Glenn Colton (Fantasy Alarm, @GlennColton1): To be clear, I think this kind of re-draft is a big challenge so kudos to the drafters. That said, I found it interesting that no pitchers went in the first round. None. I also fond it odd that Bryce Harper and his elbow issue was drafted before Aaron Judge who is having (fingers crossed) that big contract year season. Finally, while I understood Hader and Hendriks going in the third round pre-season before roles were set, it is hard for me to justify that much draft capital when Rogers, Diaz etc going 3-4 rounds later. [Actually, to end on a positive note – Gleyber Torres in round 14 will turn out to be the steal of this draft].
Ryan Bloomfield (BaseballHQ, @RyanBHQ): The classic question with these in-season drafts: how much do you trust the April/May numbers vs. the preseason projections? For pitchers I tend to believe more of the former, while batters I’ll let regression do its thing and lean on the preseason projections. Looks like this room was similar. It was interesting to see early SP darlings Cortes and Wright go in the 6th/7th — seems about right — while early SP duds like Charlie Morton (11th round) and Trevor Rogers (19th round). Fascinating to see a pitcher-less first round. Cole and Burnes belong!

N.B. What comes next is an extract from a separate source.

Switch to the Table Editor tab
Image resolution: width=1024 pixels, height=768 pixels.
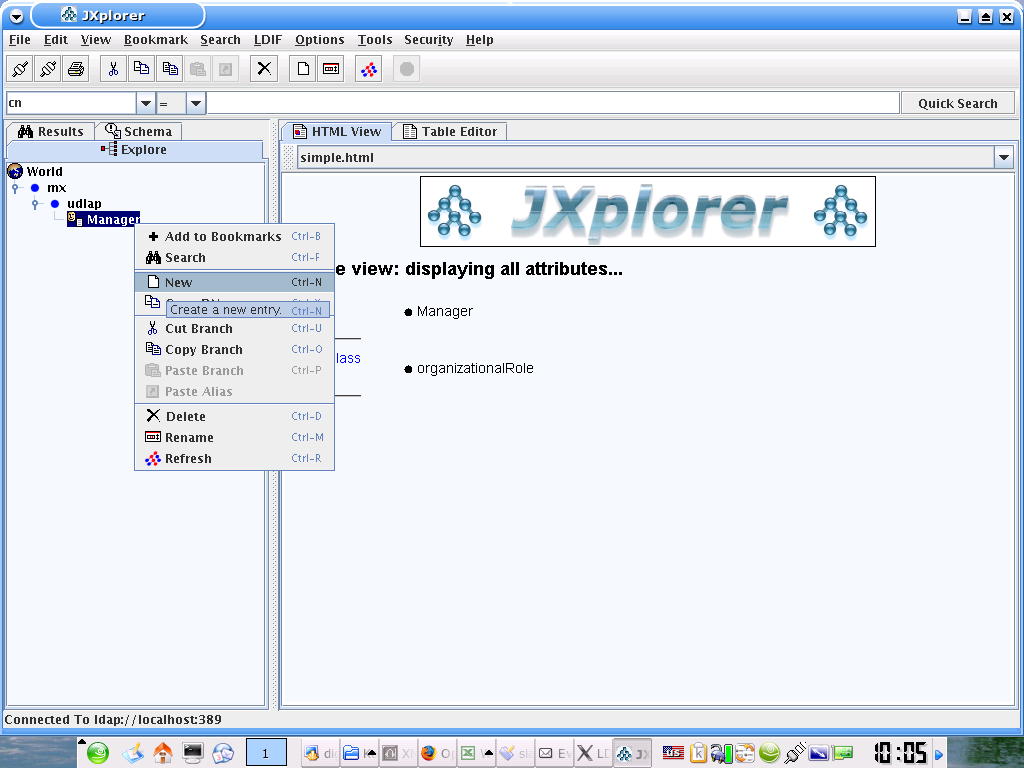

Mike Gianella (Baseball Prospectus, @MikeGianella): Starting pitchers dropping as far as they did is what jumps out, although that’s the biggest difference between a 12-team and 15-team mixer. I thought players like Marcus Semien and Tyler O’Neill would fall even further than they did (although that’s probably based on my bias/frustration about having them in various industry leagues)
Jeff Boggis (Fantasy Football Empire, @JeffBoggis): Surprised that 2 closers went as high as round 3. The great Lenny Melnick always told me to never pay for saves. I think this applies, especially in round 3.
Ray Murphy (BaseballHQ, @RayHQ): Closer values seem all over the place, maybe due to strategy considerations. But Clay Holmes in rd14 seems like a gift, I’d much prefer him than the (I fear significantly broken) Chapman just a round or two later. Bednar in rd7 and Jansen in Rd12 also very nice values. And Julio Rodriguez seems a couple of rounds too late… he’s barely scratching the surface right now, SBs prop up his value and if he finds the rest of his game in 2nd half (last31 days are exciting!), look out.
Mike Podhorzer (Fangraphs, @MikePodhorzer): As expected, lots of overvaluing the first quarter of the season. Just based on a quick look, guys who have had strong starts to the season like Aaron Judge, Manny Machado, and Paul Goldschmidt moved into the first (the first 2 names) or second (the latter name) round and moved up significantly from where they were being drafted before the season. These are all veterans with stable performance projections, so I don’t believe their rest of season forecasts should shift much, if at all, based on what they have already done over a small sample.
Andrea Lamont (LennyMelnickFantasySports, @RotoLady): I drafted to put together the best team based on the 2022 stats. I felt like it would be a useful way to take a close look at some players who aren’t well known names but putting up good fantasy stats. I was real pleased with my last pick, Adam Cimber, who I was not familiar with until this draft, and pushed me to number one in the standings. I knew we aren’t playing out the season so I don’t see the reason to use projections instead of current stats.